[Items from a data source]
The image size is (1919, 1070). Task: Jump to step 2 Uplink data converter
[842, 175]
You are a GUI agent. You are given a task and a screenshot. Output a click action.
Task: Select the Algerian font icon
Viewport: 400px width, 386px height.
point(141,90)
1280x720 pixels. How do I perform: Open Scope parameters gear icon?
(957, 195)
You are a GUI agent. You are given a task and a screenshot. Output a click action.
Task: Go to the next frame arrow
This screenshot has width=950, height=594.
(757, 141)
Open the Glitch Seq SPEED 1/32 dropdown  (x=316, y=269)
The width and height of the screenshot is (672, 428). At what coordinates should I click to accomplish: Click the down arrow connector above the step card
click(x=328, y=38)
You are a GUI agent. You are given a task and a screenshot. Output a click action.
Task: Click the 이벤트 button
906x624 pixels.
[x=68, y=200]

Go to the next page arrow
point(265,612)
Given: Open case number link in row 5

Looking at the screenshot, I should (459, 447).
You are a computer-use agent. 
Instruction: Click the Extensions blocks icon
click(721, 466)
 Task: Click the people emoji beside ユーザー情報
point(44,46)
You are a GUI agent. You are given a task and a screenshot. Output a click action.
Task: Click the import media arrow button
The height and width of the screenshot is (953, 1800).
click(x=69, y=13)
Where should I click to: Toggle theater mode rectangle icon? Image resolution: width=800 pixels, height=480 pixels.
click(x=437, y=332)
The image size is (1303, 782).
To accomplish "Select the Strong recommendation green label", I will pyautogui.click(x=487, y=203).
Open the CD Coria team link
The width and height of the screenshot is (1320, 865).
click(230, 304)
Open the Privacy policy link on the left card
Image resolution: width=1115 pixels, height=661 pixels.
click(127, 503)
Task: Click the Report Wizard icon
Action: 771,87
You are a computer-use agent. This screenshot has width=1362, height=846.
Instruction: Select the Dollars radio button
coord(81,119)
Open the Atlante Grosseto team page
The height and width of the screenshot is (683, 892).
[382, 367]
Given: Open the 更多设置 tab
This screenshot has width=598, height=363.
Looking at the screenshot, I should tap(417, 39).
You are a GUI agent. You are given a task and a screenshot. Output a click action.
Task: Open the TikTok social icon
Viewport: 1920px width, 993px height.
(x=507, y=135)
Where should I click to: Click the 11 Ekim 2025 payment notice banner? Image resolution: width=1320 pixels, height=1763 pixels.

_WHAT TO PRODUCE_: All the records above are to be reproduced exactly.

_WRITTEN ANSWER_:
The image size is (1919, 1070). Task: Jump to step 2 Uplink data converter
[842, 175]
You are a GUI agent. You are given a task and a screenshot. Output a click action.
Task: Select the Algerian font icon
Viewport: 400px width, 386px height.
point(141,90)
1280x720 pixels. How do I perform: Open Scope parameters gear icon?
(957, 195)
You are a GUI agent. You are given a task and a screenshot. Output a click action.
Task: Go to the next frame arrow
This screenshot has width=950, height=594.
(757, 141)
Open the Glitch Seq SPEED 1/32 dropdown  (x=316, y=269)
The width and height of the screenshot is (672, 428). At what coordinates should I click to accomplish: Click the down arrow connector above the step card
click(x=328, y=38)
You are a GUI agent. You are given a task and a screenshot. Output a click action.
Task: Click the 이벤트 button
906x624 pixels.
[x=68, y=200]

Go to the next page arrow
point(265,612)
Given: Open case number link in row 5

Looking at the screenshot, I should (459, 447).
You are a computer-use agent. 
Instruction: Click the Extensions blocks icon
click(721, 466)
 Task: Click the people emoji beside ユーザー情報
point(44,46)
You are a GUI agent. You are given a task and a screenshot. Output a click action.
Task: Click the import media arrow button
The height and width of the screenshot is (953, 1800).
click(x=69, y=13)
Where should I click to: Toggle theater mode rectangle icon? Image resolution: width=800 pixels, height=480 pixels.
click(x=437, y=332)
The image size is (1303, 782).
To accomplish "Select the Strong recommendation green label", I will pyautogui.click(x=487, y=203).
Open the CD Coria team link
The width and height of the screenshot is (1320, 865).
click(230, 304)
Open the Privacy policy link on the left card
Image resolution: width=1115 pixels, height=661 pixels.
click(127, 503)
Task: Click the Report Wizard icon
Action: 771,87
You are a computer-use agent. This screenshot has width=1362, height=846.
Instruction: Select the Dollars radio button
coord(81,119)
Open the Atlante Grosseto team page
The height and width of the screenshot is (683, 892).
[382, 367]
Given: Open the 更多设置 tab
This screenshot has width=598, height=363.
Looking at the screenshot, I should tap(417, 39).
You are a GUI agent. You are given a task and a screenshot. Output a click action.
Task: Open the TikTok social icon
Viewport: 1920px width, 993px height.
(x=507, y=135)
Where should I click to: Click the 11 Ekim 2025 payment notice banner? Image resolution: width=1320 pixels, height=1763 pixels.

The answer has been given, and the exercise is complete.